Flashback to February 1922: Ice cream and soda parlors are all the rage in Chicago. Kids from each and every neighborhood in the windy city run to the nearest confectionery with just enough change rattling in their pockets for a red gumball or a scoop of vanilla ice cream. The staff wears bowties as they scoop homemade ice cream from cardboard containers. Children’s eyes glisten as they watch their cone swirl in a dish of jimmies, coating each side with rainbow sprinkles.

Fast forward to February 2017: Sweet Cooie’s opens its doors to a mint and marble room that is reminiscent of the same 1920s ice cream parlor, but this time in Denver’s Congress Park neighborhood.

Owner Paul Tamburello found his inspiration for Sweet Cooie’s from his mother who was at one time a child in Chicago buying ice cream from the corner store. At the age of 23, Tamburello’s mother moved from Chicago to Colorado after the beauty of the state captured her heart during a family vacation. She considered it her first great adventure.

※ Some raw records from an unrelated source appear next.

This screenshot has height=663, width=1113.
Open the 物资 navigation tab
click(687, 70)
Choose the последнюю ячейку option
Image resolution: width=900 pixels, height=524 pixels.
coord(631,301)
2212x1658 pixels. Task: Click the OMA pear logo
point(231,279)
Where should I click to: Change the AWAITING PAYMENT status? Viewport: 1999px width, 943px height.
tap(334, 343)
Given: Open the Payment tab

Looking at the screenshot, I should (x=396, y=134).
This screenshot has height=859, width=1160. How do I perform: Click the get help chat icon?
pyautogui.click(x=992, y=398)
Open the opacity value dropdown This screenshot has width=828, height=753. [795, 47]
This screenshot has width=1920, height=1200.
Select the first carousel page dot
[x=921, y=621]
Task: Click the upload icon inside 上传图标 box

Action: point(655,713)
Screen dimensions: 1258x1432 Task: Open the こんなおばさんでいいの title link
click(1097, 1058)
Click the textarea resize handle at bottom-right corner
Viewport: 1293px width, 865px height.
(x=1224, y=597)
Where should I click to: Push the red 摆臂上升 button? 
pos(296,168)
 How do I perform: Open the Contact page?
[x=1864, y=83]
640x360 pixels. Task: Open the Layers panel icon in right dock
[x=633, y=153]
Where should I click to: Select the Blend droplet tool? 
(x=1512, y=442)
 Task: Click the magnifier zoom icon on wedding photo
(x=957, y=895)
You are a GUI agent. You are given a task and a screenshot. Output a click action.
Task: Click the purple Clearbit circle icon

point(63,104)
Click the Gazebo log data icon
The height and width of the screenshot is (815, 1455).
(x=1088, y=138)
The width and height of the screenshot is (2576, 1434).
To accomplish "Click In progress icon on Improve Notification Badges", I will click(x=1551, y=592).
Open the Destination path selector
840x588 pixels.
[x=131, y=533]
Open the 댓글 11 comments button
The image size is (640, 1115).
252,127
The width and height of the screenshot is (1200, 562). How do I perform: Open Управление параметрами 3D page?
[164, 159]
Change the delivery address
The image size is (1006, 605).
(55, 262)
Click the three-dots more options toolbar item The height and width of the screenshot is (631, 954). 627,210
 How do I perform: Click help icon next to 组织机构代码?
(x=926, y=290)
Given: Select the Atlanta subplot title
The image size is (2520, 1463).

Tamburello also owns Little Man Ice Cream — his first great adventure. Named after his father whose nickname was “Little Man,” it only seemed fitting to name his second ice cream store after his mother whose nickname was “Cooie.” Tamburello’s mother helped to design the store before passing away last April at the age of 91.

“Sweet Cooie’s is a happy place,” says General Manager Melissa Pulsinelli.

Pulsinelli started working at Sweet Cooie’s shortly after her two daughters started working for Little Man and loved the experience.

“Sweet Cooie’s is a place that brings the kids out of adults,” says Pulsinelli. “You know the kids are having fun, but it’s when the eyes of adults light up over a cotton candy cone that makes your day.”

All ice cream is made in the Highlands in Little Man’s kitchen then transported to Sweet Cooie’s. Certain flavors are unique to Sweet Cooie’s alone, including the mint caramel julep. Vegan ice cream and sorbets are also offered along with homemade truffles and the “Gooey Cooie” — an ice cream sandwich made with a freshly baked pastry.

Treat yourself to a scoop (or two) at 3506 E. 12th Ave in Denver.